To be done -
Pick out each line in the material below that contains the string "badge", treating case as significant, and copy those lines.

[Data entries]
--

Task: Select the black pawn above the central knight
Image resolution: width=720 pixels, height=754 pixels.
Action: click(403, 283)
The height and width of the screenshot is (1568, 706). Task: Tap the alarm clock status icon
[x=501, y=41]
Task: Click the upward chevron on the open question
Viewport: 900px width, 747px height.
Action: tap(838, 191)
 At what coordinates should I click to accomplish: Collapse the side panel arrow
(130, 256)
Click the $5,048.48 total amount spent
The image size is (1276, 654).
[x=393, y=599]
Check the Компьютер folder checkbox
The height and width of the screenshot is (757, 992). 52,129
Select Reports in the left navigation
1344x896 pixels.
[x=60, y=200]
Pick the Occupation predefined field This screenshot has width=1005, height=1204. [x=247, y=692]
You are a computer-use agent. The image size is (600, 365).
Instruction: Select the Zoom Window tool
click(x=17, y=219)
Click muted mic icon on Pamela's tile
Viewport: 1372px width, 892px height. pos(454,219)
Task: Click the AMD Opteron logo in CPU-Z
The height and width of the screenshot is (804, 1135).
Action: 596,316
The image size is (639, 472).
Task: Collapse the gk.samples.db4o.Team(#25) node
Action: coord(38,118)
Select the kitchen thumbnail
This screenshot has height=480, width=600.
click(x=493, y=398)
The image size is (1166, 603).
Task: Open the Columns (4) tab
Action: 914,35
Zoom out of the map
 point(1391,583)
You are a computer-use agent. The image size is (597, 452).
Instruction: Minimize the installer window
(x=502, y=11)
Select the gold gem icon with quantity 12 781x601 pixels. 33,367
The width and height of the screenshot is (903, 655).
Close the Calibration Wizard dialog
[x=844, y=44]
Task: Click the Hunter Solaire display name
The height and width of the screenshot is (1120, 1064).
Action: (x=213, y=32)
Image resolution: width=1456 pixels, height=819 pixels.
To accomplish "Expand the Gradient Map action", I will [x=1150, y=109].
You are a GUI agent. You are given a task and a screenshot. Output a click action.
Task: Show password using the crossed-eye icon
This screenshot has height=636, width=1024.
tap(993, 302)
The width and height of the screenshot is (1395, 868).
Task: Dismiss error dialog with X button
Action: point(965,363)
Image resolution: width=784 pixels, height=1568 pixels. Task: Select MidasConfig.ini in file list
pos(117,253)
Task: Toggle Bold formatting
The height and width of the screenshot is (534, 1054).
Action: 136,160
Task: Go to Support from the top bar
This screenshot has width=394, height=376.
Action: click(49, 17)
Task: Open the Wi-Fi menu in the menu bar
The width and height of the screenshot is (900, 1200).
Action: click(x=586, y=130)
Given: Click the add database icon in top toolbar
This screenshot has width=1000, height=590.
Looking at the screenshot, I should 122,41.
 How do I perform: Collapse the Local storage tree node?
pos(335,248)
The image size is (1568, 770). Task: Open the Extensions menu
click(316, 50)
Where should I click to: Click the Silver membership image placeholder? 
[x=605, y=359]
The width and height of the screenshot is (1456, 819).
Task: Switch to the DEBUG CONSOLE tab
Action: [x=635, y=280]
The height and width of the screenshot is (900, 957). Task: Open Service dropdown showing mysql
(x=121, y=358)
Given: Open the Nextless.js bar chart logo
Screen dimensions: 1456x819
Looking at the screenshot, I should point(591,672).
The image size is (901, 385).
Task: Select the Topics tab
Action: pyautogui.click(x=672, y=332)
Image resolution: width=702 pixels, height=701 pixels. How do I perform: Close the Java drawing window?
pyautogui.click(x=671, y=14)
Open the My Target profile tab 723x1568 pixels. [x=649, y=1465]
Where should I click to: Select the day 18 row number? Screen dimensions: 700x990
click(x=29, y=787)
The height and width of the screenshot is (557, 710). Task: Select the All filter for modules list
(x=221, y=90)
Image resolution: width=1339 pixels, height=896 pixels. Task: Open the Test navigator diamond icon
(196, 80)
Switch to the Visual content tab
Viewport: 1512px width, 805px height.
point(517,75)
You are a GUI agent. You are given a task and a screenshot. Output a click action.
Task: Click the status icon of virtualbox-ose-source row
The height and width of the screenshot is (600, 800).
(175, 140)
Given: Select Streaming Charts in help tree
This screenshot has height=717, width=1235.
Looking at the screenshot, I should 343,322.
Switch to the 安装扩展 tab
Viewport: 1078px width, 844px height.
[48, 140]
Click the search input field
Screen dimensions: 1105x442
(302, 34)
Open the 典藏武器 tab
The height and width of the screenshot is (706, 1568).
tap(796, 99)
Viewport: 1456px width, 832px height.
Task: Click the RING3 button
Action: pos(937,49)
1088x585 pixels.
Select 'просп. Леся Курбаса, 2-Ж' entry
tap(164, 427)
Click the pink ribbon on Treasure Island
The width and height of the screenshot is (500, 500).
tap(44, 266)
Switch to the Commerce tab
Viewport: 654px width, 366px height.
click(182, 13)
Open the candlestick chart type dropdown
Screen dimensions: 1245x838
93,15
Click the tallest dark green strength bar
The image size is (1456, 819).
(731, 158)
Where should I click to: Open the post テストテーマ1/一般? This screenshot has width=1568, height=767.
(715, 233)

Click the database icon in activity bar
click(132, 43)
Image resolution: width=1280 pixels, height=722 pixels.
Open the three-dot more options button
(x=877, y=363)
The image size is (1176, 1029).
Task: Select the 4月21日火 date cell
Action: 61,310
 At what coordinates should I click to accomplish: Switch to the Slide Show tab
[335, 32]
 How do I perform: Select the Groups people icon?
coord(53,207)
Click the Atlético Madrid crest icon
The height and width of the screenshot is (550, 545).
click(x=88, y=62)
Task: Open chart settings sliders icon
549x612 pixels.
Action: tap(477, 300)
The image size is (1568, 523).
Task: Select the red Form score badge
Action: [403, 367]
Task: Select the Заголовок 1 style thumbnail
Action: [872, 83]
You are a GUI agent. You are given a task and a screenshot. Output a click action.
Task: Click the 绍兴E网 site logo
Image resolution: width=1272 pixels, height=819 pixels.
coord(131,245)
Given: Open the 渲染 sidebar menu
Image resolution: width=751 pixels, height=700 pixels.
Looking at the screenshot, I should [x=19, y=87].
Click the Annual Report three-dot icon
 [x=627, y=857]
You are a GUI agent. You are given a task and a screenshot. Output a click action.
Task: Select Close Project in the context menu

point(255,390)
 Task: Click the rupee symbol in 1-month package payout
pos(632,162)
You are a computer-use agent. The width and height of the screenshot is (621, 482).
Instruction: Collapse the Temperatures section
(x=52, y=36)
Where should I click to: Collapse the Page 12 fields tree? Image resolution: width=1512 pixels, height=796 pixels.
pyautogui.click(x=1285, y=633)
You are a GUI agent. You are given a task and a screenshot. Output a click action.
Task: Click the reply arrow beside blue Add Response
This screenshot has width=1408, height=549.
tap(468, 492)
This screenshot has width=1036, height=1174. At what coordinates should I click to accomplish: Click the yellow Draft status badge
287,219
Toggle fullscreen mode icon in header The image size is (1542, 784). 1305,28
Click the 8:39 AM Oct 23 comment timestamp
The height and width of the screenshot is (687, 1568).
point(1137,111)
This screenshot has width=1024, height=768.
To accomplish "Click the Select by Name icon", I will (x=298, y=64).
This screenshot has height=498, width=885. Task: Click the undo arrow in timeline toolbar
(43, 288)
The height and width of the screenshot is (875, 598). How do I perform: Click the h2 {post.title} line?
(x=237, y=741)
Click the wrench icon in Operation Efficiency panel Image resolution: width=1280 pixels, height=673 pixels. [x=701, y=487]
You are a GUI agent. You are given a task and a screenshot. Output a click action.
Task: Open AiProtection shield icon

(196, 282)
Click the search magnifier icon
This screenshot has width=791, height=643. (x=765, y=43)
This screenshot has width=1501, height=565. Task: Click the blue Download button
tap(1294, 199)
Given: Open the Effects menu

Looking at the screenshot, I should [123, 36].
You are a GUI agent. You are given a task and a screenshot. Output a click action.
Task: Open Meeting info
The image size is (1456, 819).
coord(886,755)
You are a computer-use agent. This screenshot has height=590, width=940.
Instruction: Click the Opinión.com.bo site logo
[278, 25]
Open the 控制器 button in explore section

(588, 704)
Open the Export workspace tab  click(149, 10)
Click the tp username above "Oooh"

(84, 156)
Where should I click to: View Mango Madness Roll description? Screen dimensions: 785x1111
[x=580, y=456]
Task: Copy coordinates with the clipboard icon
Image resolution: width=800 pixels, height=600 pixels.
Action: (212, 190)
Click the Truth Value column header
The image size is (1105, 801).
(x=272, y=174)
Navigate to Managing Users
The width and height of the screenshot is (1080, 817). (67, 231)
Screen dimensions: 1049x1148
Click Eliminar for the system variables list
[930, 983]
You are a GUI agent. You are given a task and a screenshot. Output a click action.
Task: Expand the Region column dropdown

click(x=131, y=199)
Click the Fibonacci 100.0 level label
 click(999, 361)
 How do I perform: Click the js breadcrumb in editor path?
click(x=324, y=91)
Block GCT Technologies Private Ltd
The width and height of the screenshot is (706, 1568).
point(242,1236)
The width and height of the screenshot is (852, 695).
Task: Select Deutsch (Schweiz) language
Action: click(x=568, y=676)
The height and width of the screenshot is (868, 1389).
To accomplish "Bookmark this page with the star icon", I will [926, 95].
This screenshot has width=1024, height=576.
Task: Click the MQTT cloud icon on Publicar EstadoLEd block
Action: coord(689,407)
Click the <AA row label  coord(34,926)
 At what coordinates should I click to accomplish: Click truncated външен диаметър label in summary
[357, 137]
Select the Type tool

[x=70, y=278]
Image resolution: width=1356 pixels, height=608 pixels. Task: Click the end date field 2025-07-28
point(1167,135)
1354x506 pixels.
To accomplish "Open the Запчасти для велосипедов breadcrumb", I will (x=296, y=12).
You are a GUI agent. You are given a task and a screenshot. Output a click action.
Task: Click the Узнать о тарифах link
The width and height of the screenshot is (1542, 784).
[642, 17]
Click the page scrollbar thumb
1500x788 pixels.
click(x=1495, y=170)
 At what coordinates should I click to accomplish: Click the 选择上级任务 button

--

Exercise result -
Task: Select the red Form score badge
This screenshot has width=1036, height=1174. At what coordinates should I click to accomplish: Click the yellow Draft status badge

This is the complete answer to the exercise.